None of the tragic horror of the scene is lost. It can be said with absolute candour,

“Such passion here, Such agonies, such bitterness of pain, Seem so to tremble through the tortured stone That the touched heart engrosses all the view.”

None of us at once realize the reason we are so moved by a mere echo of an old myth. When the truth dawns upon us, we see that the awful admiration with which “[The Laocoon]” has always been regarded, finds its source deep down in the human heart. The emotions we experience do not depend upon the sufferings of the priest of Neptune. Laocoon is mankind himself. His fight with death is an emblem of the far more general struggle which every human being must share—the struggle which is the price we pay for life. “[The Laocoon]” is not unique in this respect. On the contrary, a similar dominating idea is enshrined in all the greatest examples of Hellenic sculpture. The “[Aphrodite of Cnidus]” is more than a woman. The statue is the incarnation of the idea of womanly love.

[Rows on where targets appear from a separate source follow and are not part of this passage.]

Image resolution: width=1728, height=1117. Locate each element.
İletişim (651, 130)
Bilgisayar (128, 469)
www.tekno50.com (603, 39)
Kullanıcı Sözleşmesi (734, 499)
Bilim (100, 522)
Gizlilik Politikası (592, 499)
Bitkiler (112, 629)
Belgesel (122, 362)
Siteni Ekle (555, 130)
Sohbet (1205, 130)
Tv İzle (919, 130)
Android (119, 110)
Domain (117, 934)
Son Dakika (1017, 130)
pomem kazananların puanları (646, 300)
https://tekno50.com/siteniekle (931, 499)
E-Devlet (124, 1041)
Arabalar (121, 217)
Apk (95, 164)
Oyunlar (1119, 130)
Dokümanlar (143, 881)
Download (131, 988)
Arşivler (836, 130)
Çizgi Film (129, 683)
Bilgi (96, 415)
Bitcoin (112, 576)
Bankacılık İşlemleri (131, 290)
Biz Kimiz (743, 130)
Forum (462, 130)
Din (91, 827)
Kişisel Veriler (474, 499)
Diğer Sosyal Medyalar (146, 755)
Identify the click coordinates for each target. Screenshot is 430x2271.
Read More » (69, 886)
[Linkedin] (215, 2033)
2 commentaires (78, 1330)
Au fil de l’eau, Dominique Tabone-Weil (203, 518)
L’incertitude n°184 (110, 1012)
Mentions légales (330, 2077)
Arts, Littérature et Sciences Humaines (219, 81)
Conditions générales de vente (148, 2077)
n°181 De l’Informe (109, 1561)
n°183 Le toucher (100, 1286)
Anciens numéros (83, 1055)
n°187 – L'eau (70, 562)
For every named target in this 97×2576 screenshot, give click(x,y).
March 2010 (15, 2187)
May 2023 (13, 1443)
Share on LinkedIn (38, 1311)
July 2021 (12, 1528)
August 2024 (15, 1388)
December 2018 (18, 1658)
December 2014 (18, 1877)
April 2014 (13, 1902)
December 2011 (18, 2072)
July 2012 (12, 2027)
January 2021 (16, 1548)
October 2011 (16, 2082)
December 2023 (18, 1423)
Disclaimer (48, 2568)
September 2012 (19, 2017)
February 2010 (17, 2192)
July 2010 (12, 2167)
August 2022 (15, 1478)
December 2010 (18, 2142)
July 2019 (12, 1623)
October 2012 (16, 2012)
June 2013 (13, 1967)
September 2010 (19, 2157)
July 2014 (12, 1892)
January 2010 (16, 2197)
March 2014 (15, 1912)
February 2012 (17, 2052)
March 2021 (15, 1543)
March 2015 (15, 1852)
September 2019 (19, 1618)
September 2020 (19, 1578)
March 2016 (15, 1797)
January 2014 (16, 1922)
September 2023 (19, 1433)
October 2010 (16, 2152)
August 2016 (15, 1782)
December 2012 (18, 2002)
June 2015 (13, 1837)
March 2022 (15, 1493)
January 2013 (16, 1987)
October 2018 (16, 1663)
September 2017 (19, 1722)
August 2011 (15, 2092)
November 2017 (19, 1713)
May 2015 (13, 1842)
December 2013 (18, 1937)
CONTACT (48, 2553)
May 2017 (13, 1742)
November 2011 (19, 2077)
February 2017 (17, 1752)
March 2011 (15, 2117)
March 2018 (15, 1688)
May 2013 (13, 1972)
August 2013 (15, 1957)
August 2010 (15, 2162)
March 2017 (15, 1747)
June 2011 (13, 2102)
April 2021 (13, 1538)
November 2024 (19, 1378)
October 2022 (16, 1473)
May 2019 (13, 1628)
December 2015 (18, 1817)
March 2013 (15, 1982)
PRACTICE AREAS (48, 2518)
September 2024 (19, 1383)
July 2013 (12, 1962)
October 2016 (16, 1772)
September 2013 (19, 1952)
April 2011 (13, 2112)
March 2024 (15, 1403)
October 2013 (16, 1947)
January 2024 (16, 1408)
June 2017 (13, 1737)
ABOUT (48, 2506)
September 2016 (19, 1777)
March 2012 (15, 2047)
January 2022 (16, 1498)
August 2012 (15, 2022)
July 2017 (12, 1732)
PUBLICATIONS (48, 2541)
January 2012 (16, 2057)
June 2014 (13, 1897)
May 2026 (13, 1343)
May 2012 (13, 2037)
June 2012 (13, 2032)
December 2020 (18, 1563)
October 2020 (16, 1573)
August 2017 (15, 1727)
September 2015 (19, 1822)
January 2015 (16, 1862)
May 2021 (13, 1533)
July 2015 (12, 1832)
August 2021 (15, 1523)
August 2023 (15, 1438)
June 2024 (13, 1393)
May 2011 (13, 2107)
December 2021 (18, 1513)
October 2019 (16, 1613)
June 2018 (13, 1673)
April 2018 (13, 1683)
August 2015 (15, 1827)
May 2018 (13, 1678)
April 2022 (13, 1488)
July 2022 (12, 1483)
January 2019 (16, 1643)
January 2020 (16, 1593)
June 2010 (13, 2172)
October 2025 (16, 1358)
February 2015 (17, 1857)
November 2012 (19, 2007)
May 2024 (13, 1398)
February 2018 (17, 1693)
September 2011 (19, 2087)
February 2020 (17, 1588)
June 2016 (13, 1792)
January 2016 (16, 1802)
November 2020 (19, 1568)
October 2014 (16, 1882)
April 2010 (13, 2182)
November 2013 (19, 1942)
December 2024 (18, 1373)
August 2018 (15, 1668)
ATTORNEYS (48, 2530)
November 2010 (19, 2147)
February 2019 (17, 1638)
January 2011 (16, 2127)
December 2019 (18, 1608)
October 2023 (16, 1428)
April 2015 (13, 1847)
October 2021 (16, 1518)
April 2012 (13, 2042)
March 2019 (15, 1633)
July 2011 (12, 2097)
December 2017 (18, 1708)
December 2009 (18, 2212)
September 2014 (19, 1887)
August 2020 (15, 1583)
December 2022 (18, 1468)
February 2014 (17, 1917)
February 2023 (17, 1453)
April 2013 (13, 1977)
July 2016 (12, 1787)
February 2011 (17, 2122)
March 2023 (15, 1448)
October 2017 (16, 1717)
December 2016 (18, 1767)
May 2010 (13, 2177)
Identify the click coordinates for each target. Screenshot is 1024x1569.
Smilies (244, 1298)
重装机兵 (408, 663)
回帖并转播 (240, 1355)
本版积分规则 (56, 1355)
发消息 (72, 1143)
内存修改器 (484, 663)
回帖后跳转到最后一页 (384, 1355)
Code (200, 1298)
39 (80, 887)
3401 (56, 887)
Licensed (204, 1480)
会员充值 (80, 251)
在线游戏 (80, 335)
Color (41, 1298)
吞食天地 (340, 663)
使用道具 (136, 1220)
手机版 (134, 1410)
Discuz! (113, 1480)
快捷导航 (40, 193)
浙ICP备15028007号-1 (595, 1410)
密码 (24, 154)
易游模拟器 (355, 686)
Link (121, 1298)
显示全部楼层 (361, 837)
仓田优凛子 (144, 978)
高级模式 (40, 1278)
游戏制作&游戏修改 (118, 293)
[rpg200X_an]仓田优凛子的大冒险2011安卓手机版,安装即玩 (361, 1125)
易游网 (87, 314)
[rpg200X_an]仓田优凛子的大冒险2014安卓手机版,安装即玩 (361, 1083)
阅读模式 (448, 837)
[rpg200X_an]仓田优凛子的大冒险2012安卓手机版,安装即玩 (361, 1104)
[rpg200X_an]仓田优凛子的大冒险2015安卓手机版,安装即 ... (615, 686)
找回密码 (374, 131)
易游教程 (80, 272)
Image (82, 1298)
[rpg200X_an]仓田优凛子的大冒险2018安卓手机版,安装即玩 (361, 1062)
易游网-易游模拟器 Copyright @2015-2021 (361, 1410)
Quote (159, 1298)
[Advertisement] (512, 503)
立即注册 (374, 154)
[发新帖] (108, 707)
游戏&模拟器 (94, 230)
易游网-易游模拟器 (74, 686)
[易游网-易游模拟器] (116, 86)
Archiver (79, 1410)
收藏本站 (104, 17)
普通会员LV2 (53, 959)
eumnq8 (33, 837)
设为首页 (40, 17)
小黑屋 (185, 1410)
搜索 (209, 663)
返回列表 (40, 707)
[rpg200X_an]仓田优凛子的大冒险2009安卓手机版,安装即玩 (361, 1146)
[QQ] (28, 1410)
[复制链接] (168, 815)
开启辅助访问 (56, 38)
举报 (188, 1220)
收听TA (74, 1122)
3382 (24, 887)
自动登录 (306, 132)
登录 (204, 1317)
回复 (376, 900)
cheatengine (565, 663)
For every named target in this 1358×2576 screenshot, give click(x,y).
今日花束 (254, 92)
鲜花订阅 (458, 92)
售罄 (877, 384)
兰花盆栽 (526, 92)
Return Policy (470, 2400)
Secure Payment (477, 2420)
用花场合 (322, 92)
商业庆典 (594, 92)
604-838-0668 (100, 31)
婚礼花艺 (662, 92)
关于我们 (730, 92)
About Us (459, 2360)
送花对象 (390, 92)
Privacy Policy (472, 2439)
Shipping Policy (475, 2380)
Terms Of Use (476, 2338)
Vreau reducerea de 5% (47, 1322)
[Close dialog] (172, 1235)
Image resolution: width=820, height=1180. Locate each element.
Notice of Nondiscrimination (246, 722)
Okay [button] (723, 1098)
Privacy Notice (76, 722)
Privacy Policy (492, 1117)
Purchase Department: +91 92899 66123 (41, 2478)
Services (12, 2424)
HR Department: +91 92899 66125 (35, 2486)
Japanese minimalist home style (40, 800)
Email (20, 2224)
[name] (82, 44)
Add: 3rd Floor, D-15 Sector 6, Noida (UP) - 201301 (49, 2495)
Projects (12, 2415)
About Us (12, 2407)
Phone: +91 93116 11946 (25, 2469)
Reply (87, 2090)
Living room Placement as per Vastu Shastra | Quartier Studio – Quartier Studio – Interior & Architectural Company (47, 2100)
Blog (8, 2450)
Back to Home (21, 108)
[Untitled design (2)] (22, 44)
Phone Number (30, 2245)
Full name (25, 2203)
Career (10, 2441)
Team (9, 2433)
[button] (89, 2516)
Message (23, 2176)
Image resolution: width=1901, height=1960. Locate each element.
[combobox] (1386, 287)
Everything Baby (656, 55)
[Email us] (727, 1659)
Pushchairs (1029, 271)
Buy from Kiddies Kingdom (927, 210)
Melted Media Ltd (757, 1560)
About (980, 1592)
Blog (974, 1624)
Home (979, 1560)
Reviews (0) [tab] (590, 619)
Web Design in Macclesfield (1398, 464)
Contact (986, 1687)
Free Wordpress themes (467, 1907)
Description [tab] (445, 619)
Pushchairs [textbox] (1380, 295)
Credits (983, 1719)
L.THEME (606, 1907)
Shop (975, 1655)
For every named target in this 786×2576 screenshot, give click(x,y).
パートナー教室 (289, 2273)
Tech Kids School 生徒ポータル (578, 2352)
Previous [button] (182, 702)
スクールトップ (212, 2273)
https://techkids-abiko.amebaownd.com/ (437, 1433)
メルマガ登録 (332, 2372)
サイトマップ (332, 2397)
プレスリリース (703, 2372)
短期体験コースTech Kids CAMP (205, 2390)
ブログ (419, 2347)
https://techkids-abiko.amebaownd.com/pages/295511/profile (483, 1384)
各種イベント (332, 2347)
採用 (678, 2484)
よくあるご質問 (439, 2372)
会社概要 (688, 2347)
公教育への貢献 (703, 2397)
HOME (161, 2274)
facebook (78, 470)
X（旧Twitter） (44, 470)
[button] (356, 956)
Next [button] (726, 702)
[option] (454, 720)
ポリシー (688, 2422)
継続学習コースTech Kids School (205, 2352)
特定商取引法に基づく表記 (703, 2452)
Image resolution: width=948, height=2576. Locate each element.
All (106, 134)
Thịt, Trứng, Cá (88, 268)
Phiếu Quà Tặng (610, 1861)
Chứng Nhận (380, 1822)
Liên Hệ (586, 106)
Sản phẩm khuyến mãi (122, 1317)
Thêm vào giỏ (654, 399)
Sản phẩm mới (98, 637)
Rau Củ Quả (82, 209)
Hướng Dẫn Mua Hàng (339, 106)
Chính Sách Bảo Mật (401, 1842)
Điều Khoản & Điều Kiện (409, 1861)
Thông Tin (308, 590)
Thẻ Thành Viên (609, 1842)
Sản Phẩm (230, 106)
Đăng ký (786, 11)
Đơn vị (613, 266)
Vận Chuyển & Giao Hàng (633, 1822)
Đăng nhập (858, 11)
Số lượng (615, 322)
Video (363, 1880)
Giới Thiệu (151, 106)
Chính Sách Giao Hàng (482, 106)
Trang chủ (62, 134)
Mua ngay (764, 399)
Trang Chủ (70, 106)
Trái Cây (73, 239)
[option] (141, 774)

It is the presence of a dominating idea of this kind which distinguishes “[The Laocoon]” of Rhodes from “[The Tyche of Antioch].” Admitting its presence places the sculpture beyond and above both criticism and praise. A sentence, however, of Walter Pater suggests a point of critical vantage which the student of the history of sculpture cannot disregard. He says: “‘[The Laocoon],’ with all that patient science through which it has triumphed over an almost unmanageable subject, marks a period in which sculpture has begun to aim at effects, legitimate, because delightful, only in painting.”

No man had a truer appreciation of Greek art than Walter Pater, and no opinion is more entitled to thoughtful consideration. But in view of the fact that the extreme classical school of criticism has always tended to depreciate the value of all Hellenistic art, we may regret that Pater’s argument was not illustrated by a lesser work of the Rhodian school. The suggestion that the Laocoon myth borders upon the illegitimate as far as sculptural treatment is concerned, seems to demand the qualification that supreme success justifies the disregard of any canon of art.

THE NILE

Vatican, Rome

Pater’s judgment, however, applies with real force to other works by sculptors of Rhodes. It might, for instance, be used of “The Farnese Bull,” now in the National Museum at Naples. The group was found in the baths of Caracalla at Rome during the sixteenth century, and has been so largely restored that criticism is, perhaps, unjust. If the present work can be regarded as embodying the ideas of its authors, we see a passion which has degenerated from the dramatic to the theatrical.